Similar it is unreasonable and bordering on negligence to assume a person has the skill set unique to your situation.
I can see how an applicant who cheats interview with chatbot would later not bother to internalize operation instructions for the job.
My experience with Chat GPT ranges from “it’s really good for rapidly getting a bearing with a certain topic” to “it’s a woeful substitute for independently developing a nuanced understanding of a given topic.” It tends to do an OK with programming and a very poor job with critical theory.
Exactly. It “only” shows you can & willing to at least understand the requirements, internalize them well enough, and comply with them. It shows your capability of understanding & working together with other humans.
Which is key.
In my impression, almost always the knowledge you receive at the uni is not really pertinent to any actual job, and anyone can have PhD level understanding of a subject without having finished high school.
It is the capability of understanding and working in a system that matters.
Similarly with a chatbot. Using it to game interviews in ways described does not mean candidate is stupid, or something like that. It is, though, a negative signal of one’s willingness and intrinsic motivation to do things like internalizing job responsibilities & procedures, or just simply behave in good faith.

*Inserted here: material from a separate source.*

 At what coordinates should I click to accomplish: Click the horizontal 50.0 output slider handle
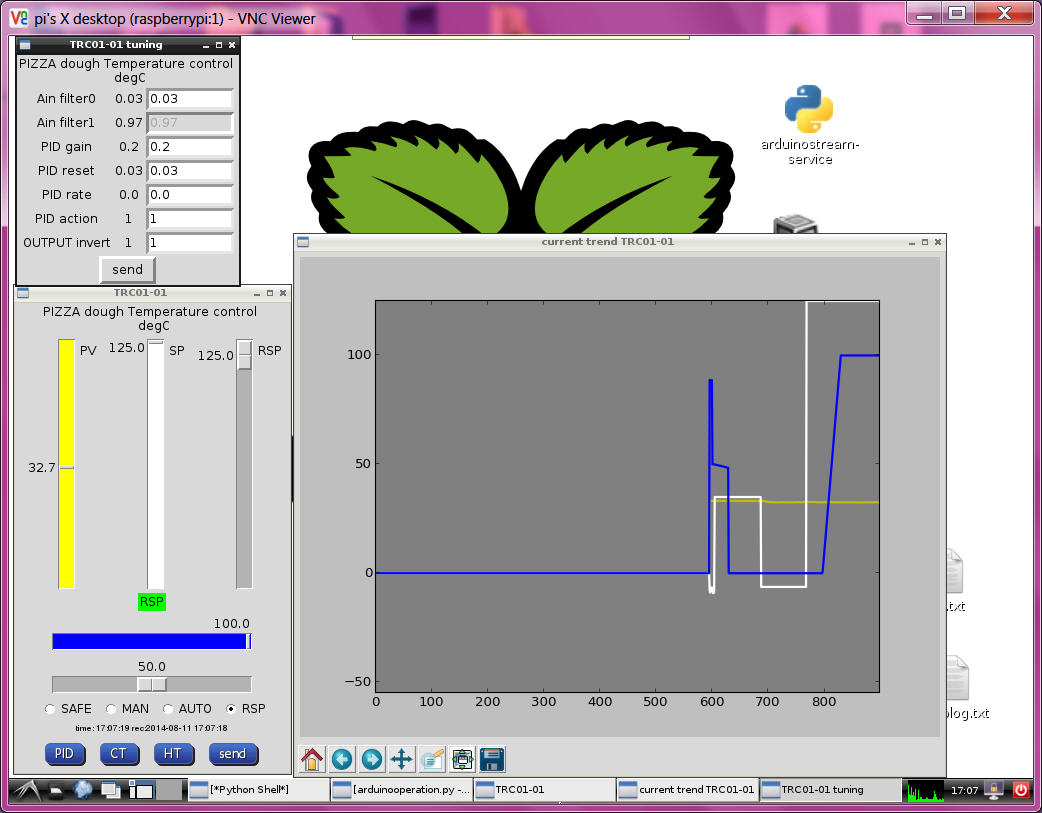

Mental capacity to do mundane things is often important when it comes to, say, maintaining a nuclear reactor.
> just a tool
> it’s really good for rapidly getting a bearing with a certain topic
Perhaps. Personally I prefer using Google, so that I at least know who wrote what and why rather than completely outsourcing this to an anonymous team of data engineers at ClosedAI or whatnot, but if it is efficient to get some knowledge then why not?
It’s using it to blatantly cheat and do the key part for you where it becomes questionable.
Normally people who get bad results from it would also get similar results if they asked a domain expert. Similarly different knowledge domains use a different corpus of text for their core axioms/premises, so if you don't know the domain area or those keywords your not going to be able to prime the model to get anything meaningful from it.
Consider e.g. being a pilot, or a surgeon - two other occupations known for their extensive use of operational procedures today. People in those jobs are not being hired for their ability to stick to a checklist, but rather for their ability to understand reasons behind it, and function without it. I.e. the procedures are an important operational aid, not the driver.
Contrast with stereotypical bureaucrats who only follow procedures and get confused if asked something not covered by them.
Now, IMHO, the problem here is that, if you're hiring someone who relies on an LLM to function, you're effectively employing that LLM, with its limitations and patterns of behavior. As an employer, you're entitled to at least being made aware of that, as it's you who bears responsibility and liability for fuckups of your hires.